Quel en est le thème ?

C’est une parodie de la «Star Academy»… Je ne l’ai pas encore publiée, mais quand je la regarde, elle me fait bien rire. Je pense que je vais la laisser tel que, peut-être qu’un jour je la posterai sur internet… en me disant «Voilà, je viens de loin». (Rires)

 

«J’essaye de tout scénariser»

 

Pourquoi vous êtes-vous lancée dans le «podcast» ?

Je suis rentrée d’Espagne en janvier dernier où j’ai vécu deux ans. Je ne suivais pas l’actualité en France, je ne connaissais ni Norbert, ni Cyprien – qui sont des podcasters connus. C’est seulement à mon retour que j’ai vu l’ampleur du phénomène. Je ne connaissais que vaguement leurs noms mais je me suis intéressée plus particulièrement à leurs parcours. Découvrir leurs vidéos me faisait bien rire, je trouvais ça «cool» ! Alors je me suis dit : «Pourquoi pas moi ?»

 

Comment préparez-vous vos podcasts ?

Les gens pensent que c’est de l’improvisation… Mais non ! J’essaye de tout scénariser. C’est-à-dire, quand j’arrive devant la caméra, je ne veux pas avoir de temps à perdre. Les petites phrases que je dis, je les écris, mais le fil conducteur reste le même, même si la manière de dire les choses est différente. Au pire, tu pars dans des délires, au pire, tu coupes et tu te dis : «Non ça je ne le mettrai jamais de ma vie !». En général, je mets plus de temps à préparer la vidéo qu’à la tourner.

 

Vous préparez vos vidéos, du scénario jusqu’au montage ?

Oui et ça se voit ! (Rires) J’ai appris à monter toute seule. Le but est d’être autonome à fond, tourner où je veux quand je veux… C’est pour cette raison que je prends davantage de temps. Mais je ne suis pas encore complètement rodée, j’ai toujours envie d’essayer de faire de nouvelles choses. Je cherche beaucoup sur internet.

 

 

Un trio «vidéo club»

 

Comment vous vient l’inspiration pour les thèmes que vous traitez dans vos «podcasts» ?

Je m’inspire en général du quotidien, de ce que je vis, de certaines situations… Ça peut varier. J’aime bien parler de la «lose» au quotidien, pour montrer que ça arrive à d’autres personnes… Les relations hommes/femmes. C’est souvent du vécu, ce que je n’ose pas avouer.

 

Sur certaines vidéos, vous n’êtes pas toujours toute seule…
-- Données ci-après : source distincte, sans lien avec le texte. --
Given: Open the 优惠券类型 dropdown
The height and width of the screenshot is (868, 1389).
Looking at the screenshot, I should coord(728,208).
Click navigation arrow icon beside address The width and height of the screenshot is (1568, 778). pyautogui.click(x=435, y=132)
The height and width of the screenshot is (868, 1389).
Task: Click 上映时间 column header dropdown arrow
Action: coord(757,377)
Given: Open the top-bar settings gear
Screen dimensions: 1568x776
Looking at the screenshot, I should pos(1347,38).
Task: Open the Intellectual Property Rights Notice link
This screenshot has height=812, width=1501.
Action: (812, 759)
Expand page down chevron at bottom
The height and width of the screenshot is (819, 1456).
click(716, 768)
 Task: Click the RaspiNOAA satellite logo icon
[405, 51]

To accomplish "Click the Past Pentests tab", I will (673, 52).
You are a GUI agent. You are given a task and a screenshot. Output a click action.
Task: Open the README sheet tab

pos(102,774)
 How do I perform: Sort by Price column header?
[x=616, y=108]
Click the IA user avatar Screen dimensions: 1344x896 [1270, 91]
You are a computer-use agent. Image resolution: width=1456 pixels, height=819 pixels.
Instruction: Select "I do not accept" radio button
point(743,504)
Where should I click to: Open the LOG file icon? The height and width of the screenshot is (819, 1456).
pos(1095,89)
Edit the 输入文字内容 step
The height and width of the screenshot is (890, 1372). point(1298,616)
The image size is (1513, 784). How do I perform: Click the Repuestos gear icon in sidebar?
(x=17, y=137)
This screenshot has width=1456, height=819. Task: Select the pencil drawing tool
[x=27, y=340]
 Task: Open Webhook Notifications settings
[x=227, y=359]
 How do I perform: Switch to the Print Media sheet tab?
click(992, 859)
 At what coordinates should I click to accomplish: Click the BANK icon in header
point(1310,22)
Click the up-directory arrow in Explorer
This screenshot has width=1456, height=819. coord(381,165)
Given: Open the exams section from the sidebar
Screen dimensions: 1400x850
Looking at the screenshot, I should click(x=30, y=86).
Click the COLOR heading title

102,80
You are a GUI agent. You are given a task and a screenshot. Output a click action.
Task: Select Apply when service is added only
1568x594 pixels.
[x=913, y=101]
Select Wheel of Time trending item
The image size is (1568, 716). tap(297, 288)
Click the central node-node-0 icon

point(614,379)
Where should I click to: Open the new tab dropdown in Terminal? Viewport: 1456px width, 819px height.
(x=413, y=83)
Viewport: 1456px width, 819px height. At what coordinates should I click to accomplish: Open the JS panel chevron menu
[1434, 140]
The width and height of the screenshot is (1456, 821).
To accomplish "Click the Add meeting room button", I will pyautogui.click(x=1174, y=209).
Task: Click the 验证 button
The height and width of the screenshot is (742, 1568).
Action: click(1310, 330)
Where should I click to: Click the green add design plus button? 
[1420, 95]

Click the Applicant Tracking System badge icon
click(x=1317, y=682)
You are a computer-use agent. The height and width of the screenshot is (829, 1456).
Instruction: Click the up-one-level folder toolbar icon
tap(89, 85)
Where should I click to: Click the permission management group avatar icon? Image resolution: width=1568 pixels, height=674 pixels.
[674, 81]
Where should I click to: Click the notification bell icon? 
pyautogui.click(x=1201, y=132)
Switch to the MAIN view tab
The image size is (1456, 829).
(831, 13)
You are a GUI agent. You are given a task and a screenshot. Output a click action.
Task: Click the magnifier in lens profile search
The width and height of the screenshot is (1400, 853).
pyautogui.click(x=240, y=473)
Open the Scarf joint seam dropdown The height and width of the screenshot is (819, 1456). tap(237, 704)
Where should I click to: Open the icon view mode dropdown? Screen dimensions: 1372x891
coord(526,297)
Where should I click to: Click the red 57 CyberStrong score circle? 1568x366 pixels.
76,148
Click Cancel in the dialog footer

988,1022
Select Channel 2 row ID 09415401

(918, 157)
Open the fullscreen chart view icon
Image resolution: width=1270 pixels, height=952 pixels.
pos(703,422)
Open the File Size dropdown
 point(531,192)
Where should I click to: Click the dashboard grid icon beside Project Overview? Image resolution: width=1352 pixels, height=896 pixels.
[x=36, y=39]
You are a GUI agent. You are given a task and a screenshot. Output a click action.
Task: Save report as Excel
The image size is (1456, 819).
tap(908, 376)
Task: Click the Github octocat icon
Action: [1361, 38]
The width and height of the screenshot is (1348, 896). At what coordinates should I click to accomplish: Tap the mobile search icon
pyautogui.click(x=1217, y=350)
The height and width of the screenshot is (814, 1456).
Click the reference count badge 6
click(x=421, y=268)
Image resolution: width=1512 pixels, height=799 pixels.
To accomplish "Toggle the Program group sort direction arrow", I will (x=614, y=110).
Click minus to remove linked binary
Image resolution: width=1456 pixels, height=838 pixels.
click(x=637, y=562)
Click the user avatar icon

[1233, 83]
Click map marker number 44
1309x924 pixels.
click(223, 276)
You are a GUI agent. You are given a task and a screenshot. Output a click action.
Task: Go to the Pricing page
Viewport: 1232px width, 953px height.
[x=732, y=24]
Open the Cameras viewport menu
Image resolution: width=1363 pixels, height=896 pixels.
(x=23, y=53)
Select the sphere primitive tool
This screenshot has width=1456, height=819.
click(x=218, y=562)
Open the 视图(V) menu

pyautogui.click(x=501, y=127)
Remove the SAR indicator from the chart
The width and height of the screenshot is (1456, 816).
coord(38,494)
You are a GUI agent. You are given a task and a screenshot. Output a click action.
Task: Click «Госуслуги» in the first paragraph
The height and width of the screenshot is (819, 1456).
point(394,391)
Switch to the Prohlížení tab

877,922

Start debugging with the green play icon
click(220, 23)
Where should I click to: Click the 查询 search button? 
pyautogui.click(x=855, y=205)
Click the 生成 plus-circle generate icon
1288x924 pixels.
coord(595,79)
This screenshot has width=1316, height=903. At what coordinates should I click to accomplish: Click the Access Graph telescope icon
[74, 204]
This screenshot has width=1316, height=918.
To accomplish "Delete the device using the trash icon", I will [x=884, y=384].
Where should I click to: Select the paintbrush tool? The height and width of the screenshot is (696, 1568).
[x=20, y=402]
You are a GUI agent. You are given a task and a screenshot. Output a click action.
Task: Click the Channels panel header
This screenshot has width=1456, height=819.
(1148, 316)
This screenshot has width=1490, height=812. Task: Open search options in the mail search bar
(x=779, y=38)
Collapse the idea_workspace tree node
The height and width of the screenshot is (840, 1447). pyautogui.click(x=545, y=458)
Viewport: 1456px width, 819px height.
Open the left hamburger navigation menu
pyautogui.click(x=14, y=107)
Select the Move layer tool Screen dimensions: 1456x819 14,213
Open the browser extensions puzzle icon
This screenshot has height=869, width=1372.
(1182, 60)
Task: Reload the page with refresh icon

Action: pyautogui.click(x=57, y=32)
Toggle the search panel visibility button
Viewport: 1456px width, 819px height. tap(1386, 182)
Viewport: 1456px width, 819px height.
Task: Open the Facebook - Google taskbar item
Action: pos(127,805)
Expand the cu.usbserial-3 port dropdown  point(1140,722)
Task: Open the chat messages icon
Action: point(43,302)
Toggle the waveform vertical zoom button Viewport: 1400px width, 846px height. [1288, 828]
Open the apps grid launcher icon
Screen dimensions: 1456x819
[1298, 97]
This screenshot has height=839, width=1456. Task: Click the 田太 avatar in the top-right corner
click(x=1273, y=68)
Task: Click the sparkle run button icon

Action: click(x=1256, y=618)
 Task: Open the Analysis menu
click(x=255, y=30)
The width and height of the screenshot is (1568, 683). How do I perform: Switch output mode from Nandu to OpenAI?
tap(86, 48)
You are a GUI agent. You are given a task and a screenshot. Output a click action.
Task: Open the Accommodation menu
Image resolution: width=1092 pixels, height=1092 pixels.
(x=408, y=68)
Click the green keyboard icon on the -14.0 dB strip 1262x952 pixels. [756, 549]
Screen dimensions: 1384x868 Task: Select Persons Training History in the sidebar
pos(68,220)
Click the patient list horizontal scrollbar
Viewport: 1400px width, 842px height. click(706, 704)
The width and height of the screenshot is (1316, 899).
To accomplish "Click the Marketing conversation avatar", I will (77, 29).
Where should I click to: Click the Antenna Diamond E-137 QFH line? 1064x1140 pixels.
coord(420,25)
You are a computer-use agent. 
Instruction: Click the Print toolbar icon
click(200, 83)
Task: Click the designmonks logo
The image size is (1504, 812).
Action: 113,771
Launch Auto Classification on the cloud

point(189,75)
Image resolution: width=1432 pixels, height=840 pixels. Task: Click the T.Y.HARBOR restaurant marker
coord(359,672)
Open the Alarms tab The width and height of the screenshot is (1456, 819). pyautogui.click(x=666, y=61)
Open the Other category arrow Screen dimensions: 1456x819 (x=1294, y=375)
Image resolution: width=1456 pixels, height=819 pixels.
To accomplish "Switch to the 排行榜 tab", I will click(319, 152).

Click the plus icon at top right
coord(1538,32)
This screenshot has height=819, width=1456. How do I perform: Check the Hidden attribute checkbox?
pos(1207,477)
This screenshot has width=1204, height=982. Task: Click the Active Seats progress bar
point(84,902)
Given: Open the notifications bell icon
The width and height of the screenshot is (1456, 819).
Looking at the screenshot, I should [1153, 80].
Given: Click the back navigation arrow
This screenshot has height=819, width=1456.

C’est vrai, je suis avec mes deux frères. Je ne pouvais pas rêver mieux que de tourner en famille. C’est un peu la grosse colo, on se «bidonne» à le faire. Le but premier est de s’éclater.

 

Justement, quel(s) humoriste(s) vous inspirent-ils ?

Mon père étant fan des Nuls et des Inconnus, toute petite, j’ai baigné dans cet humour-là. Puis à l’adolescente, c’était plutôt «les robins des bois», Marina Foïs

 

Pourquoi avoir choisi le pseudonyme «Léa encore junior» ?

Mon nom de famille n’est pas mnémotechnique, les gens ne le retiennent jamais. Et puis je voulais jouer sur «l’ado attardée» encore junior. J’ai vingt-cinq ans mais je n’ai pas l’impression de les avoir. C’était une manière aussi de me présenter sans prétention en disant que je suis débutante dans le milieu de la webvidéo, car je n’avais jamais exposé mon travail auparavant… C’est venu un peu tout seul.

 

Avez-vous des projets ?

Avec mes deux frères nous avons monté un trio qui s’appelle  «vidéo club», toujours sur les podcasts. Notre première vidéo se passe dans un avion. Celle-ci ne devrait pas tarder à arriver, elle est en cours de montage !

 

Propos recueillis par Elsa Nardari

 

*Technique qui permet de diffuser via Internet des chroniques audio ou vidéo sous forme de fichiers numériques.